/gg4clj

A simple wrapper for using R's ggplot2 in Clojure and Gorilla REPL

Primary LanguageClojureMIT LicenseMIT

gg4clj

gg4clj is a lightweight wrapper to make it easy to use R's ggplot2 library from Clojure. It provides a straightforward way to express R code as Clojure data, including easy mapping between Clojure data and R's data.frame, and some plumbing to send this code to R and recover the rendered graphics. It also provides a Gorilla REPL renderer plugin to allow rendered plots to be displayed inline in Gorilla worksheets. It is not a Clojure rewrite of ggplot2 - it calls R, which must be installed on your system (see below), to render the plots. You'll need to be familiar with R and ggplot2, or else the commands will seem fairly cryptic.

An example, generating some random numbers in Clojure, and then plotting a 2D-density in ggplot:

(defn b-m
  []
  (let [a (rand)
        b (rand)
        r (Math/sqrt (* -2 (Math/log a)))
        th (* 2 Math/PI b)]
    (* r (Math/cos th))))

(def g-dat {:g1 (repeatedly 50 b-m) :g2 (repeatedly 50 b-m)})

(gg4clj/view [[:<- :g (gg4clj/data-frame g-dat)]
              (gg4clj/r+
                [:ggplot :g [:aes :g1 :g2]]
                [:xlim -2 2]
                [:ylim -2 2]
                [:geom_point {:colour "steelblue" :size 4}]
                [:stat_density2d {:colour "#FF29D2"}]
                [:theme_bw])]
             {:width 5 :height 5})

Example plot

See more examples in the ws/demo.clj worksheet, which you can view here:

http://viewer.gorilla-repl.org/view.html?source=github&user=JonyEpsilon&repo=gg4clj&path=ws/demo.clj

Setup

To use gg4clj in your project add it as a dependency to your project.clj file:

[gg4clj "0.1.0"]

You will need to have R installed, and on your path so it's accessible from the command line.
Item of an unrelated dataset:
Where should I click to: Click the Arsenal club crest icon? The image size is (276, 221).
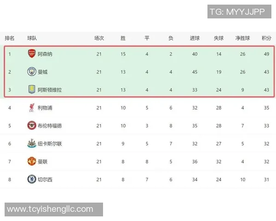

If you can run Rscript from the command line, then you should be good to go. You will also need to make sure that the ggplot2 library is installed in R, which you can do by running the following in R (you only need to do this once):

install.packages("ggplot2")

Usage

Central to gg4clj is a straightforward mapping of R code to Clojure data. There are only a few rules:

  • R symbols are represented by Clojure keywords.
  • R strings are represented by Clojure strings.
  • All other Clojure types, for instance numbers, will be pr-stred and fed to R.
  • R function calls are represented by Clojure vectors, with the function name as the first element, and the (positional) arguments as subsequent elements.
  • The last argument to a function call can be a map, which is used to represent named arguments.

So, for instance [:qplot :mpg :hp {:data :mtcars :color [:factor :cyl]}] translates to qplot(mpg, hp, data = mtcars, color = factor(cyl)). The function to-r can be used to show what R code is generated for a given data structure, and is useful for debugging.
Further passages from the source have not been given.